A lady recently emailed me saying that she cooks, cleans and serves her inlaws dutifully. After completing all these chores, eventually she sits down at the table to eat her share of the meal. But in that duration whilst she is eating, her father in law calls her 5-6 times to get up from the table and do something for him.

This attitude is absolutely incorrect, a father in laws cannot be so demanding! She has every right to refuse to cook and tell her husband to cook instead or find a cook. But alhamdulillah our wives are not like that. Despite such struggles, many women continue to live with their inlaws and cook for them. So we must appreciate them, not take advantage! A husband citing these points in an argumentative way against his wife is incorrect. Our deen is a balanced one that gives rights to everyone. If we misunderstand these rights and limits of deen we will make zulm rather than khidmah.

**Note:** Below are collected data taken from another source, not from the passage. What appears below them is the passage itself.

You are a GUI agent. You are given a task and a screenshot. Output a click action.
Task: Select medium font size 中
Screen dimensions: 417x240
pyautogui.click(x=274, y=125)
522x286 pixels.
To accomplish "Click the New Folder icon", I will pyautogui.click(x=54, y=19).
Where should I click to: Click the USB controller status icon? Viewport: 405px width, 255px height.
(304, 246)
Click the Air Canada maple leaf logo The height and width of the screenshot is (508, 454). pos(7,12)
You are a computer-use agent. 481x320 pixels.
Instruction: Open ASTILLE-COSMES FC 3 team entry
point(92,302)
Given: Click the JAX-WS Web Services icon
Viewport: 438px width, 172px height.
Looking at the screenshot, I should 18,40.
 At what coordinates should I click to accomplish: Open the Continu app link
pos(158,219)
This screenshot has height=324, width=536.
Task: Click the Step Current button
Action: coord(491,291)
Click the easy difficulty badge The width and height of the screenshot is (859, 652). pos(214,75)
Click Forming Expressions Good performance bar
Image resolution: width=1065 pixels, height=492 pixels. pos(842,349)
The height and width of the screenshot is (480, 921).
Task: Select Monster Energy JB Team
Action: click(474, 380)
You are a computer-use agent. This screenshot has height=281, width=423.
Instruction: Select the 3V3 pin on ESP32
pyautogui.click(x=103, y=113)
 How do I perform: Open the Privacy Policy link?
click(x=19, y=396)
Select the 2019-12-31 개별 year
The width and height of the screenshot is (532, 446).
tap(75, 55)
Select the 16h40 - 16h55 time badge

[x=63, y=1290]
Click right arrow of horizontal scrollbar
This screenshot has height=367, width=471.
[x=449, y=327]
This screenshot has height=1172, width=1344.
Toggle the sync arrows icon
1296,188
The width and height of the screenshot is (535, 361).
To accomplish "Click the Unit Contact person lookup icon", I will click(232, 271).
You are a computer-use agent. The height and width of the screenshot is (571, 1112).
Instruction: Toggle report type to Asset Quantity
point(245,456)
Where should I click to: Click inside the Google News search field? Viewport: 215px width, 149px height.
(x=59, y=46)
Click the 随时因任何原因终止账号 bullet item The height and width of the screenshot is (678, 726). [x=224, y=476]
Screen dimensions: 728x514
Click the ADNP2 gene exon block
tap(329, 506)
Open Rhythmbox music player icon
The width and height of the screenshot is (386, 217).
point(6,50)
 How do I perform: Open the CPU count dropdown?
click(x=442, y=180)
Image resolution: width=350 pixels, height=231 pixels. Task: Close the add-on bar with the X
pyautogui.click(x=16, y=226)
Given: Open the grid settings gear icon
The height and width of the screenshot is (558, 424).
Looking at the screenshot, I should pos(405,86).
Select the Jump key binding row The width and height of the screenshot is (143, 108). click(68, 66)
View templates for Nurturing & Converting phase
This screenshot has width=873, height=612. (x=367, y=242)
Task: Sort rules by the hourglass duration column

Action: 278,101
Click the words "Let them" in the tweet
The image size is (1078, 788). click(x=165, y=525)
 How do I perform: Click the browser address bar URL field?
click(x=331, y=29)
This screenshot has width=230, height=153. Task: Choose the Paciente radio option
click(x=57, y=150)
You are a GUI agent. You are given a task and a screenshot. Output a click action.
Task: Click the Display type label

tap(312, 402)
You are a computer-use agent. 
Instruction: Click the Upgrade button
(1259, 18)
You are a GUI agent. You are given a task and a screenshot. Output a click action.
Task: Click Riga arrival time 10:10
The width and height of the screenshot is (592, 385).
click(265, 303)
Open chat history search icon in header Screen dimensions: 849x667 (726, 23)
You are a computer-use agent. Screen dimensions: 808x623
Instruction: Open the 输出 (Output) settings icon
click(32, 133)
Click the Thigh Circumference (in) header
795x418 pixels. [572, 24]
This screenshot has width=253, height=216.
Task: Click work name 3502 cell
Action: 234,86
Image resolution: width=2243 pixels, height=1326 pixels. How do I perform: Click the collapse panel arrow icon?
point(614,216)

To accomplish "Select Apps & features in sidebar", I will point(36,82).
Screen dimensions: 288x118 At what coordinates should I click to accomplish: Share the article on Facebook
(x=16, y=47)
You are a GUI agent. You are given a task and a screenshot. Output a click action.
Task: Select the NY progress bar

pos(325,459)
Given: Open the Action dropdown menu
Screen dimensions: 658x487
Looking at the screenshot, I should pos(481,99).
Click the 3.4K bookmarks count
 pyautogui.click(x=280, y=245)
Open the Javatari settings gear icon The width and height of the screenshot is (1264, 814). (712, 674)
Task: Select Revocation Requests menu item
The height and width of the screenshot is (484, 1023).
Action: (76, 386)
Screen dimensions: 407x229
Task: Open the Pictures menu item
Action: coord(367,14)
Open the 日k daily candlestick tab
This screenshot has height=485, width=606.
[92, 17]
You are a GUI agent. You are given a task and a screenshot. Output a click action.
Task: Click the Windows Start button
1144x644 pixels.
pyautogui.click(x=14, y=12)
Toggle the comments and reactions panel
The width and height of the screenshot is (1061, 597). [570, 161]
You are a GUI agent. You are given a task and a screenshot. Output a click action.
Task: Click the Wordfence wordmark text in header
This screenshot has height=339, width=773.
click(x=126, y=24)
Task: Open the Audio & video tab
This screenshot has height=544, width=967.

Therefore, if you are in doubt or if you misunderstand an aspect of deen, seek guidance from ulama. Often a man wants to stay with his parents to look after them, but his wife is not happy because she knows that it is not working between her and her inlaws. He too is aware of this, he too knows that his parents are being unreasonable in their treatment towards his wife. So why is he continuing to subject his wife to that struggle? Yes, he may be the only son and with his parents ageing, of course, he should not abandon them.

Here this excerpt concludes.